I pendolari del Mugello, che tutti i giorni salgono sul treno della Faentina (quando il treno c'è), non comprendono che tutti questi disagi del trasporto aiutano a potenziare lo smart working. Il ragionamento della Regione e delle Ferrovie è chiaro: se rendo la vita impossibile ai lavoratori e agli studenti pendolari, questi, una volta per tutte, si convinceranno a lavorare, o a studiare, da casa.
Qui da noi, evidentemente, c'è gente che è rimasta ancorata alle epoche (ormai remote) in cui per guadagnare la pagnotta (così dicevano gli antichi), salivi tutte le mattine sul treno, che ti trasportava nella città dove si trovava il tuo posto di lavoro. Questi pendolari si devono convincere, una volta per tutte, che è il lavoro da casa il nostro futuro occupazionale. Quindi, a che serve avere un treno che passa ogni due ore nella stazione del tuo paese. I pendolari, riluttanti alla modernità, ci vengono a dire: “parlate bene voi di smart working, ma se le nostre aziende non lo adottano, cosa facciamo noi?! Ci licenziamo?!”.

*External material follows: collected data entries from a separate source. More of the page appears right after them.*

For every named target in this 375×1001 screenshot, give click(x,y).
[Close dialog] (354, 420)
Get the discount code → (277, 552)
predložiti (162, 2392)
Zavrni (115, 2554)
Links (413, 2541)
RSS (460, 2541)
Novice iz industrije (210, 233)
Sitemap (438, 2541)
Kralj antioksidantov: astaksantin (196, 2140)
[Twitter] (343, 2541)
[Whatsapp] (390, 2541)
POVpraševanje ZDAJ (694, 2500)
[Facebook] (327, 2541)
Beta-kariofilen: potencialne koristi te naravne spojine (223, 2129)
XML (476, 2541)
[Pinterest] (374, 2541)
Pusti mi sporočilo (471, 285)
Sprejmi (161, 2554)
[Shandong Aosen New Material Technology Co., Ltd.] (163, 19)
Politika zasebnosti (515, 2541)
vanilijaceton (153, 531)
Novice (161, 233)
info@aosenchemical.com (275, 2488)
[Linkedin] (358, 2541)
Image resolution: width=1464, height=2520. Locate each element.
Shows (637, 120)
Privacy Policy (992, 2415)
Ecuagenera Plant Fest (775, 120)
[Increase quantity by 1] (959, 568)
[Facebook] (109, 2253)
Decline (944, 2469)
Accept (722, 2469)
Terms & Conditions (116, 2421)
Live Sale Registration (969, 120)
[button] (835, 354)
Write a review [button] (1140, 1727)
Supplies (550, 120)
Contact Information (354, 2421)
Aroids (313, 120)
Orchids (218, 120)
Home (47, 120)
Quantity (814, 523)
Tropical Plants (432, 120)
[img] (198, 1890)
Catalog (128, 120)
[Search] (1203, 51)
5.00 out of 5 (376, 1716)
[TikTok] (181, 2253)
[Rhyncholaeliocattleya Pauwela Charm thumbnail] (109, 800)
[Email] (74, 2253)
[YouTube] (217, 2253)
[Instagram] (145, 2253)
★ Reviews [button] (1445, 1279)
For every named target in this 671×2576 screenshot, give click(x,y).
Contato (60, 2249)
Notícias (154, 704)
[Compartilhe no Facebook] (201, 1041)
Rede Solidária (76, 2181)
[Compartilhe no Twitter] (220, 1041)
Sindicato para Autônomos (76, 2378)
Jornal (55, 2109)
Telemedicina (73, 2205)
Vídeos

Ecco, questa sarebbe un'idea, molto innovativa. Il licenziamento come sublimazione del lavoratore moderno che, invece di frignare che arriva in ritardo al lavoro, per colpa dei treni (come se i treni fossero dei bulletti che fanno del male ai pendolari, rendendo loro la vita difficile), rinunciano al lavoro. Quante cose puoi fare se sei disoccupato: puoi leggerti un buon libro, puoi andare in palestra, ha più tempo per badare alla tua condizione fisica, puoi andare a trovare parenti che sono anni che non vedi.
Insomma, nella vita bisogna essere “woke”, bisogna stare “woke”, bisogna pensare “woke”. Se poi sono i treni a non essere “woke”, pazienza; se è l'assessorato regionale ai trasporti a non essere “woke”, peggio per loro. Noi siamo “woke”!!!